• Records contained in a dataset:
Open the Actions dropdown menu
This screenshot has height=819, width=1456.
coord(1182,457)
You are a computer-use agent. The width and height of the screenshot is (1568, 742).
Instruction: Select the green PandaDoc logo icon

• ASSIGNMENT: Your answer should be the records themselves, returned word for word.

• EXERCISE OUTPUT:
Open the Actions dropdown menu
This screenshot has height=819, width=1456.
coord(1182,457)
You are a computer-use agent. The width and height of the screenshot is (1568, 742).
Instruction: Select the green PandaDoc logo icon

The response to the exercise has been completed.